Фокс булькающе закашлялся
— Дурак ты…
— Что тоже не торгую? Сука, ты же офицер.
Фокс повернул голову, сплюнул на пол
— Как ты думаешь, почему ты всегда отставал от меня по званиям? Нет, не потому что я лучший солдат чем ты. Лучший ты, и всегда им был. Просто я вижу дальше собственного носа.
— Дальше собственного носа? Ты смотришь на тюки с героином и видишь кучу денег?

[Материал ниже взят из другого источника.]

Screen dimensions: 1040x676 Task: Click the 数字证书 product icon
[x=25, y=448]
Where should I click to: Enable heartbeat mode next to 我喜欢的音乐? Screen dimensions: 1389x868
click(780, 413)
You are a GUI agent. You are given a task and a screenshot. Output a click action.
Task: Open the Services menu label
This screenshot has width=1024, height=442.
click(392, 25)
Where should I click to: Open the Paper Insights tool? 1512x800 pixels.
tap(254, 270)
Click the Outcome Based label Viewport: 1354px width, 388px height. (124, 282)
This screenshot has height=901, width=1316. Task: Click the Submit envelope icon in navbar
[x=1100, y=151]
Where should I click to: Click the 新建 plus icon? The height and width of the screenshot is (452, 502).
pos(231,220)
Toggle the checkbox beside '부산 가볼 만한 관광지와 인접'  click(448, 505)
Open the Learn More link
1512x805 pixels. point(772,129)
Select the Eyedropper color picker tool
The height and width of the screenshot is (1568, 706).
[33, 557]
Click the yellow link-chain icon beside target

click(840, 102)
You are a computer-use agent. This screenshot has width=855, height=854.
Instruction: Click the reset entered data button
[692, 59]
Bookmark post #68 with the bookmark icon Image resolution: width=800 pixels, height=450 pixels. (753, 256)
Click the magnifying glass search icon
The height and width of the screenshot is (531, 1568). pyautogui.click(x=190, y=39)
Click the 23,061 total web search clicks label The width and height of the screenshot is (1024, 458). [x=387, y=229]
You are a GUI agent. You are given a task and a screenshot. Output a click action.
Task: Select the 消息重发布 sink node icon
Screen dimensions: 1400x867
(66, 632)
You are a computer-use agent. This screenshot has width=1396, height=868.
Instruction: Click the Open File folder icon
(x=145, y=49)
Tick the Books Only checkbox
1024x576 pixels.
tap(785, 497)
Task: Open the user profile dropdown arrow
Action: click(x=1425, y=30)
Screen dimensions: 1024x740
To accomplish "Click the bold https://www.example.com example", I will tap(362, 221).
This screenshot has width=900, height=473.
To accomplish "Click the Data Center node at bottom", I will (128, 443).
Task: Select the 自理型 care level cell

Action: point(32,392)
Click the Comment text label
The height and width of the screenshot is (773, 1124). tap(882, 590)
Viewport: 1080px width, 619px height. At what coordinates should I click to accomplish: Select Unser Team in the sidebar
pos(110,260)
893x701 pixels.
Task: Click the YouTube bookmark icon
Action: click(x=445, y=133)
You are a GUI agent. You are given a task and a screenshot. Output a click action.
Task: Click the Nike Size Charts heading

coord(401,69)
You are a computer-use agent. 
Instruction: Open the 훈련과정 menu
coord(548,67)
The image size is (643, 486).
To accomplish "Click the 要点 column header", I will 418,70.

— Дурак ты… — повторил Фокс — ты думаешь, я сам этим занимаюсь? По собственной инициативе? И твою группу решили списать тоже по моей инициативе? Как ты думаешь, когда тебе приказывали всю наркоту, за которой ты сломя голову бегал по всему Афганистану тащить в базовые лагеря и сдавать, это потому чтобы красиво потом ее сжечь? Дурак ты. Ту наркоту, которую ты изымал — я потом здесь на базе и принимал.
— Зачем?
— Зачем… Война стоит денег. Таких денег, о каких ты даже не представляешь. И кто-то должен испачкаться в дерьме, чтобы эти деньги достать. Мы не уйдем оттуда, мы будем стоять до последнего, нас…не…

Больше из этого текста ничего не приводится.